A report released by the New Zealand Reserve Bank in January revealed that Māori businesses and non-profit organisations owned almost $NZ69 billion ($US50.2 billion) in assets as of 2018. The report, produced by economic consultancy BERL, said most of the assets of the “Māori economy” were in the private sector.
Reserve Bank Governor Adrian Orr said the report, entitled Te Ōhanga Māori, was written before the COVID-19 pandemic but gave a snapshot of the Māori economy just before the outbreak.
Māori businesses were booming in the five years to 2018, boosted by speculation in the property market, ultra-low interest rates, and the 2008-2017 National Party government’s corporate tax cuts, which have been retained by the current Labour Party-led government.
New Zealand’s total Gross Domestic Product (GDP) increased 20 percent between 2013 and 2018, but the growth for the Māori business sector was nearly double that at 37 percent. If the trend continues, the Māori economy is expected to be worth $100 billion well before 2030.
Components of the $68.7 billion include: $39.1 billion held by 9,880 firms owned by Māori employers, $8.6 billion in businesses of 18,600 self-employed Māori, and $21 billion in trusts, incorporations, and other Māori entities, including $14 billion in natural resources. Deloitte has estimated that $7.1 billion is held by large tribal organisations such as Ngāi Tahu, Waikato Tainui, Ngāti Whātua Ōrākei, Tuhoe and Ngāti Porou.
BERL notes that the Treaty of Waitangi settlements—payments to the tribes by the state purportedly in recompense for historical crimes, including the widespread confiscation of Māori land in the nineteenth century—account for $2.2 billion in cash and assets transferred over 25 years. Of the $13.8 billion assets held by the “top tier” 120 entities, more than $7 billion is held by around 50 organisations and interests which pre-date the settlement process and benefited from it.
The figures also reveal the staggering profits accumulated by Māori businesses through the exploitation of workers of all races. Beginning with the launching of the Treaty claims process by the pro-business Lange Labour government of the 1980s, Māori businesses have flourished during an extended period of social counter-revolution. Their profitability and asset growth is the product of decades of attacks on jobs, wages, working conditions, public services and social rights of the working class.

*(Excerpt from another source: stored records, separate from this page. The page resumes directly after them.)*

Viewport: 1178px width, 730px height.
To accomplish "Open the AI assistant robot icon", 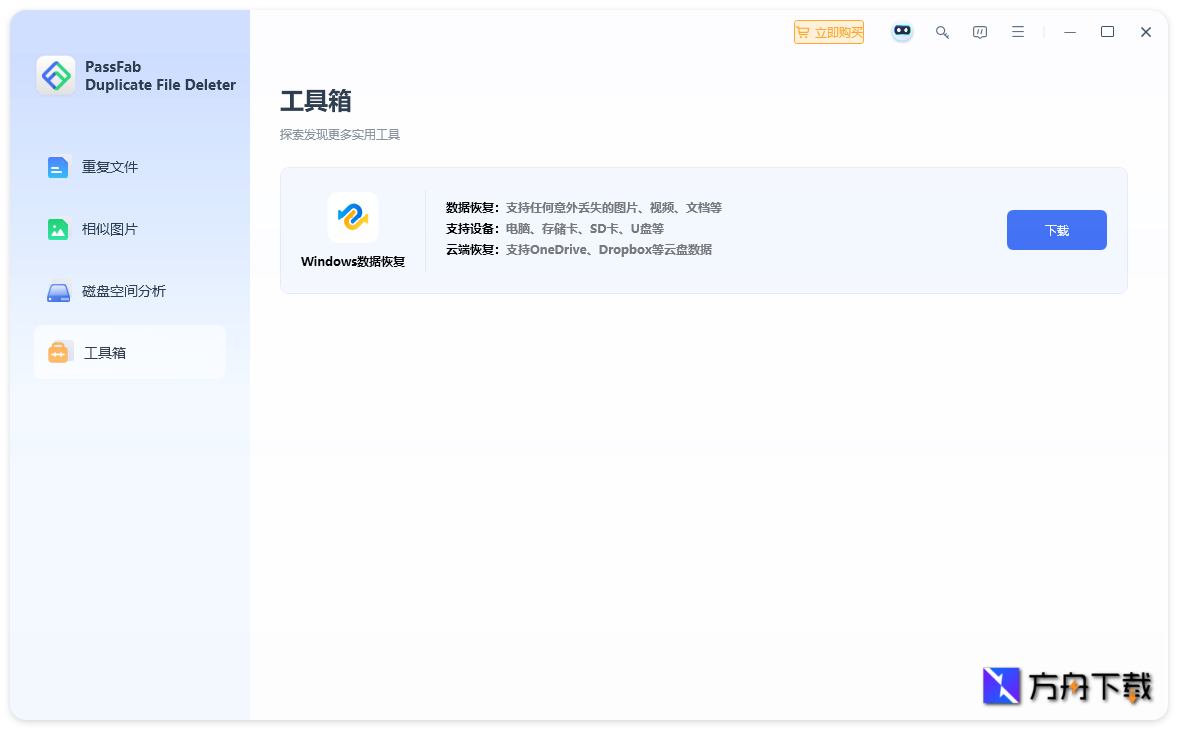I will tap(902, 31).
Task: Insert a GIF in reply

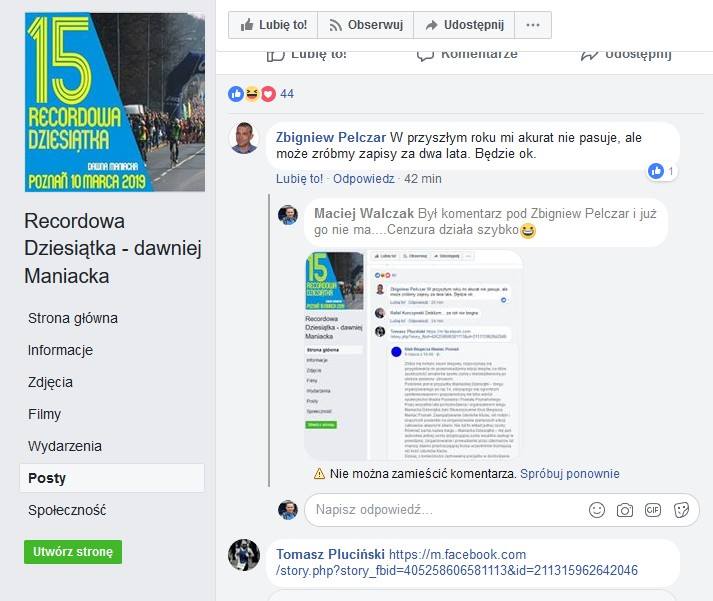Action: pos(653,510)
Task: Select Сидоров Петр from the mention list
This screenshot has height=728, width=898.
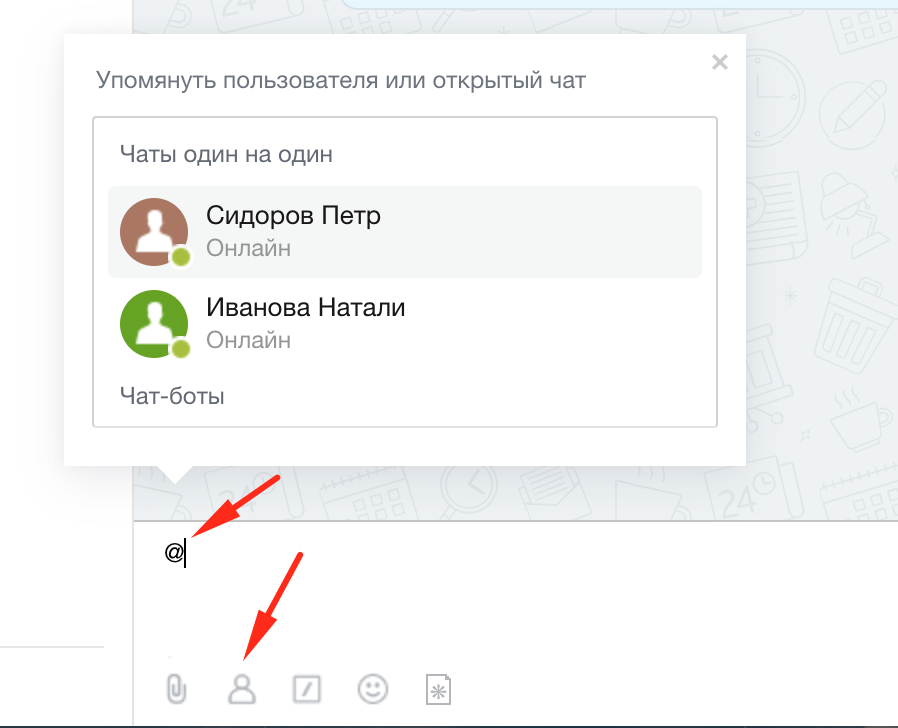Action: pos(292,215)
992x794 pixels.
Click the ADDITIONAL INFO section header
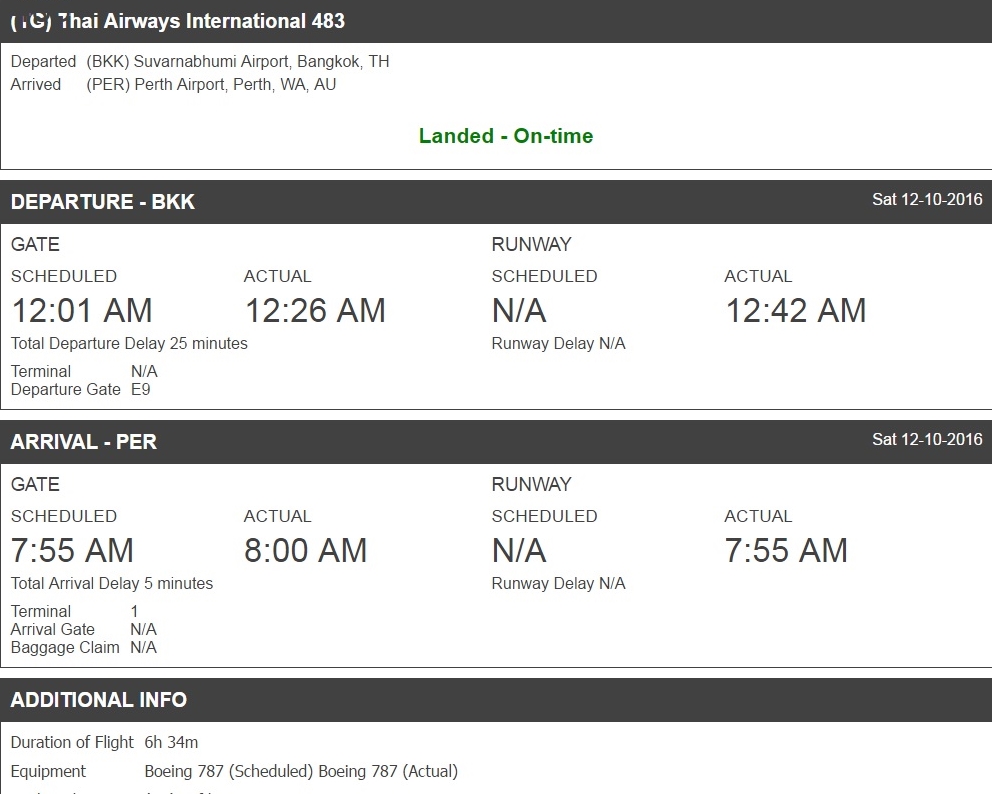click(x=99, y=700)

BERL found that since 2013 Māori business activity increased in a range of industries, including construction, retail and information media. The number of Māori in employment in 2018 totalled 329,200, an increase of over 105,200, or 47 percent, since 2013, along with a 46 percent increase in the number of Māori employers.
A high proportion of Māori business assets, more than $23 billion, derive from agriculture, fishing and forestry, including $2.9 billion in fishing and aquaculture and $4.3 billion in forestry ventures. Another $17 billion is held in property. Māori entities, such as tribal businesses, have considerable investments in industrial, commercial, and residential property totalling $4.8 billion, all deriving income from the overheated property market.